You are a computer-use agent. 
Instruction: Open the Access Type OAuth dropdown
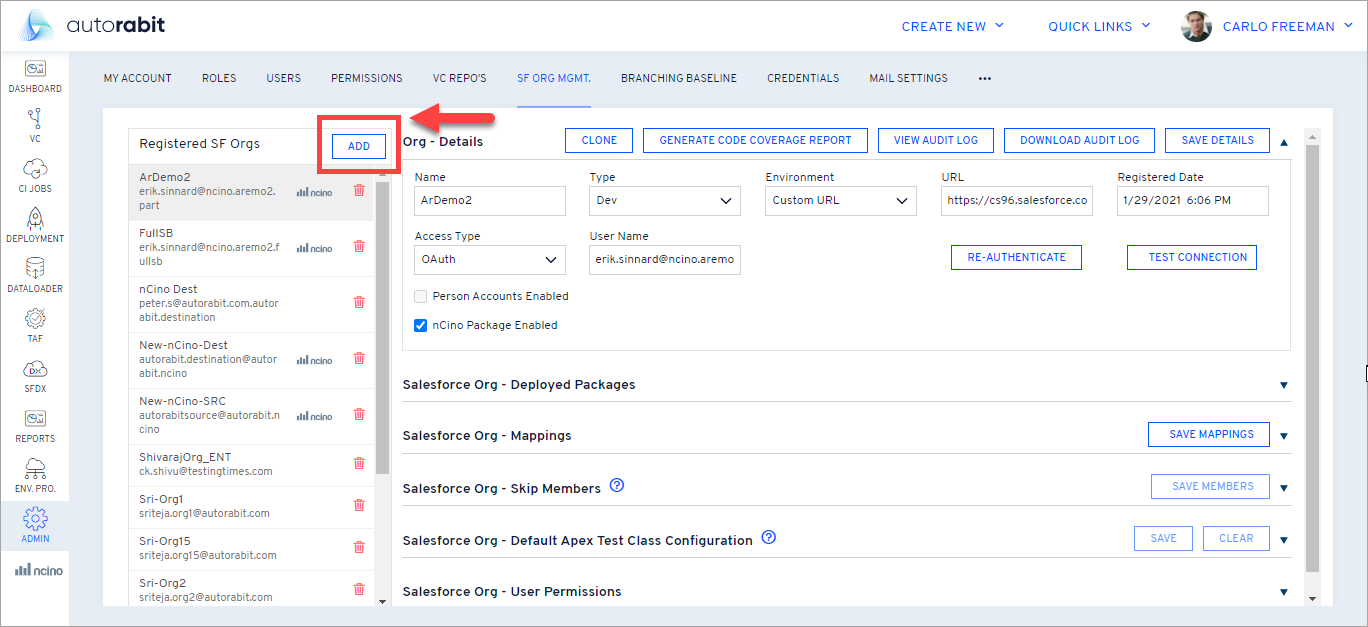[489, 260]
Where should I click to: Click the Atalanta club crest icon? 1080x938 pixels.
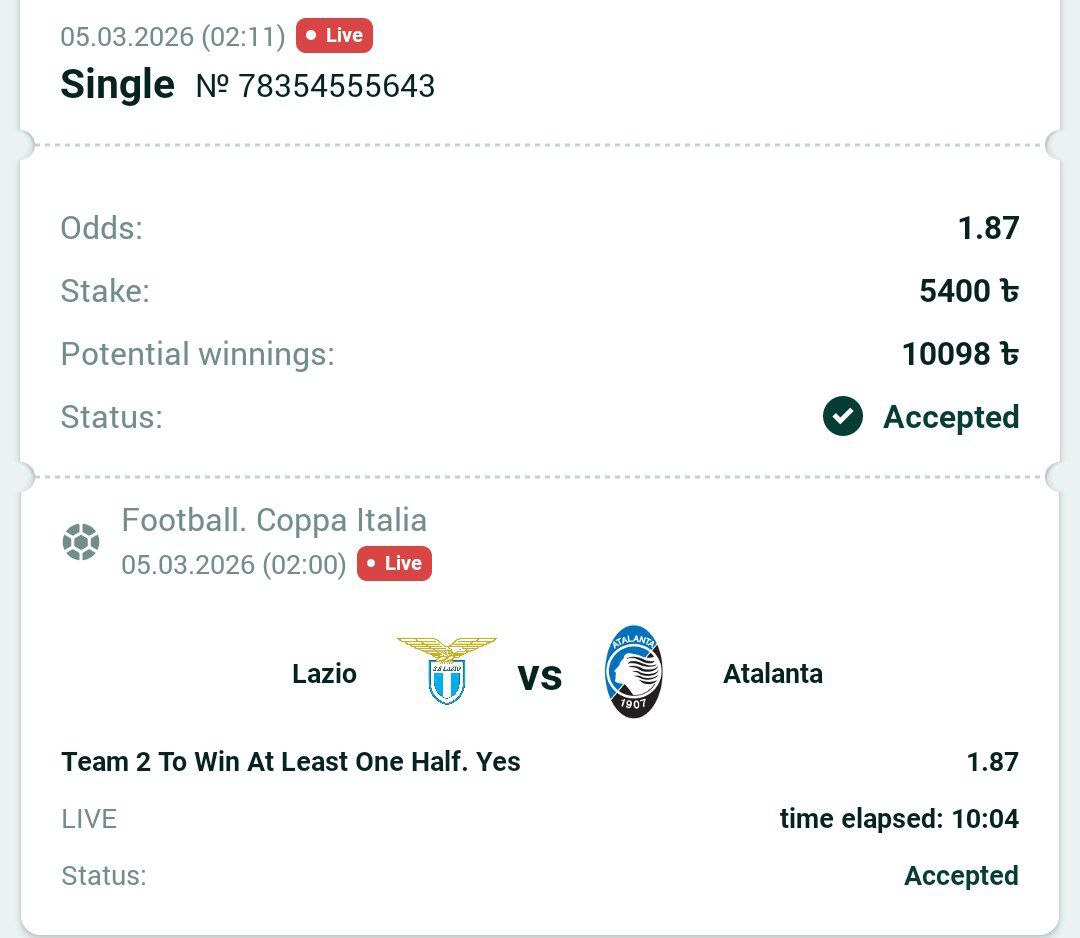(633, 672)
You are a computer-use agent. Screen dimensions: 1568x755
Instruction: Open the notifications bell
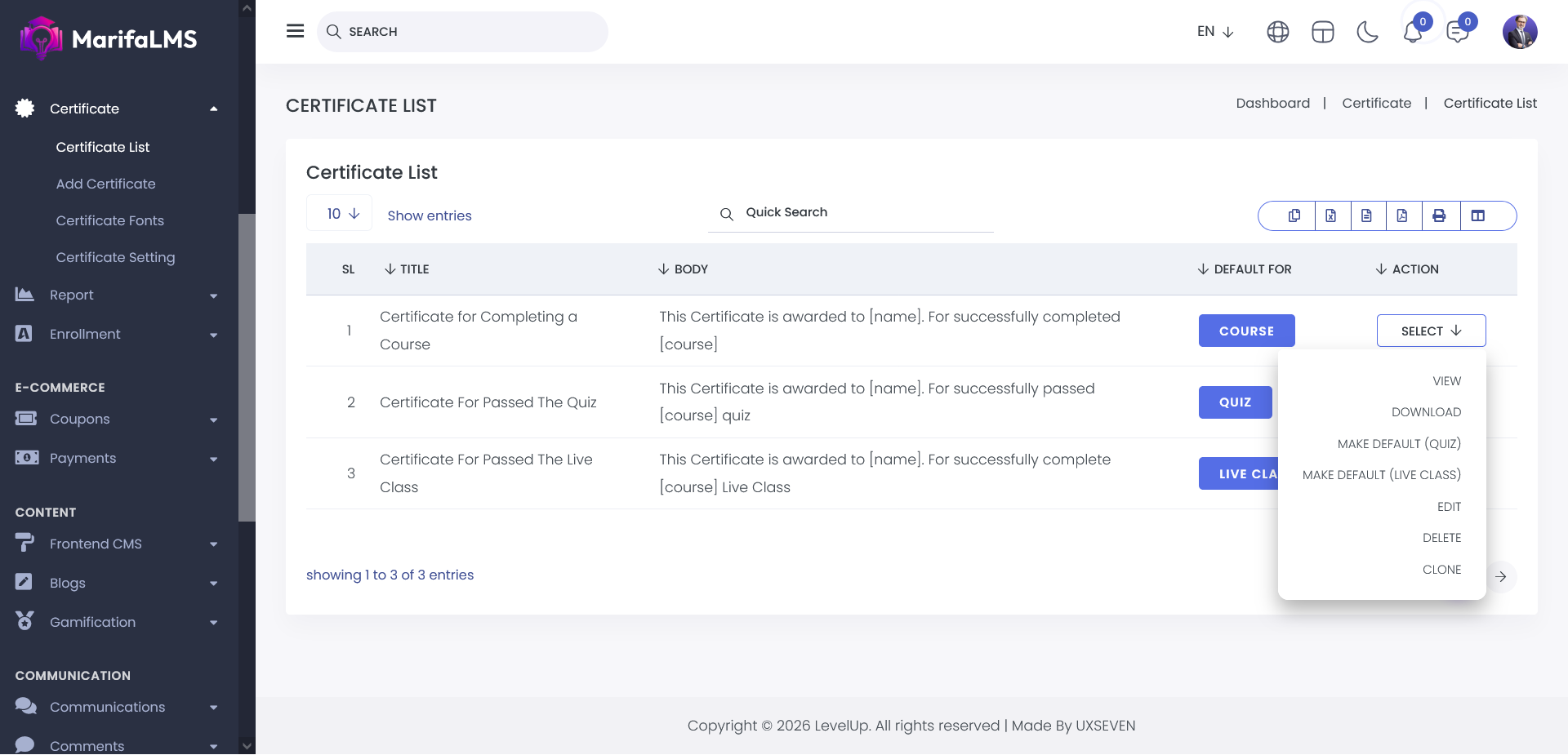click(x=1413, y=32)
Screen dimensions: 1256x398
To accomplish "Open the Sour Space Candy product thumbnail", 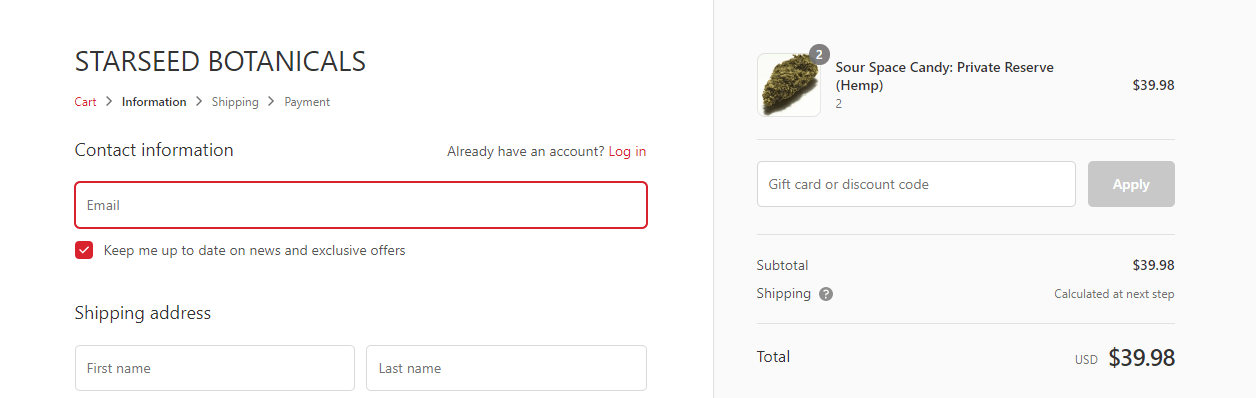I will click(x=789, y=85).
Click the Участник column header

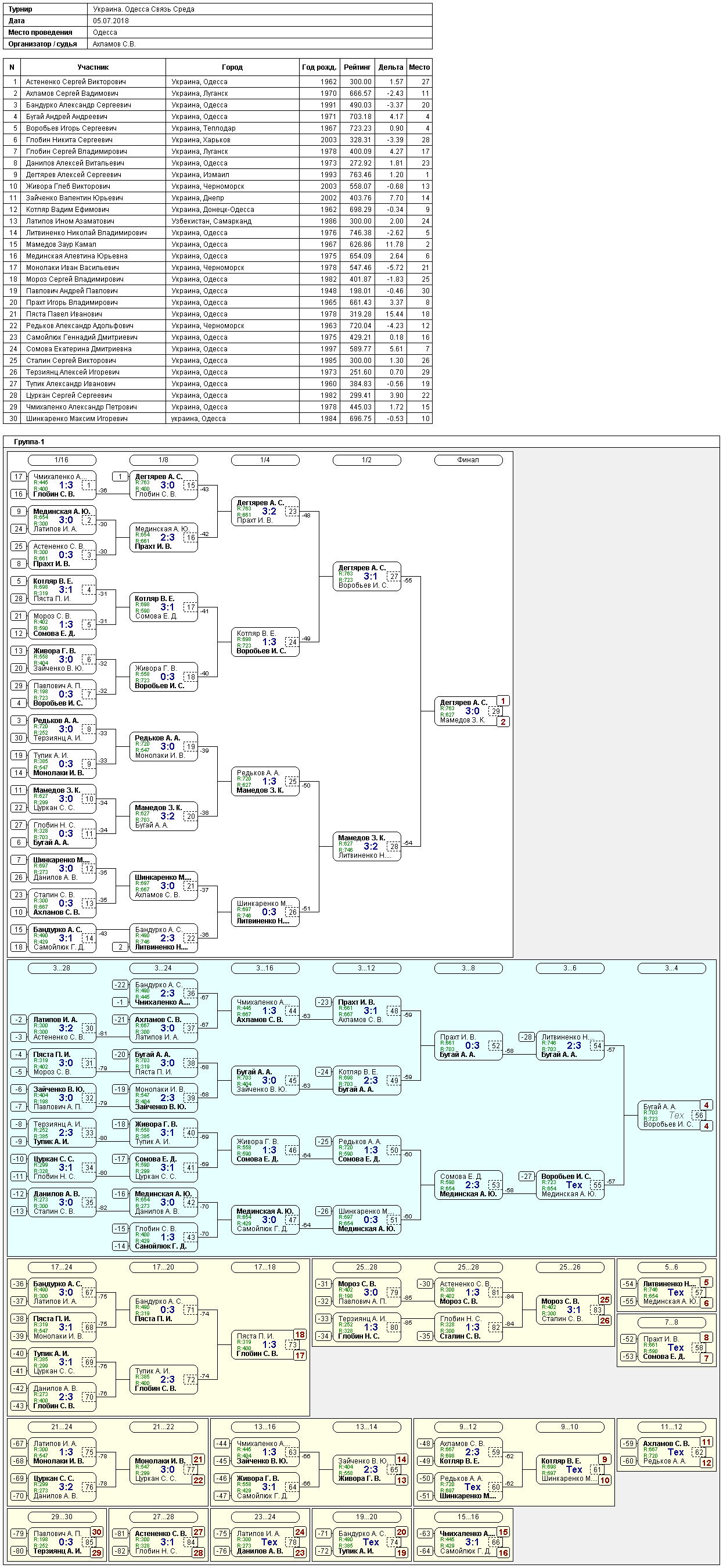coord(92,67)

###

§ STATED GOAL: Put the material, from its first line through the line containing "click(x=1413, y=32)" inclusive, into a JSON list of strings with one string per line, omitting blank lines and leaving out the pictures.

§ ANSWER FOR THIS EXERCISE:
[
  "You are a computer-use agent. ",
  "Instruction: Open the Access Type OAuth dropdown",
  "[489, 260]",
  "Where should I click to: Click the Atalanta club crest icon? 1080x938 pixels.",
  "(633, 672)",
  "You are a computer-use agent. Screen dimensions: 1568x755",
  "Instruction: Open the notifications bell",
  "click(x=1413, y=32)"
]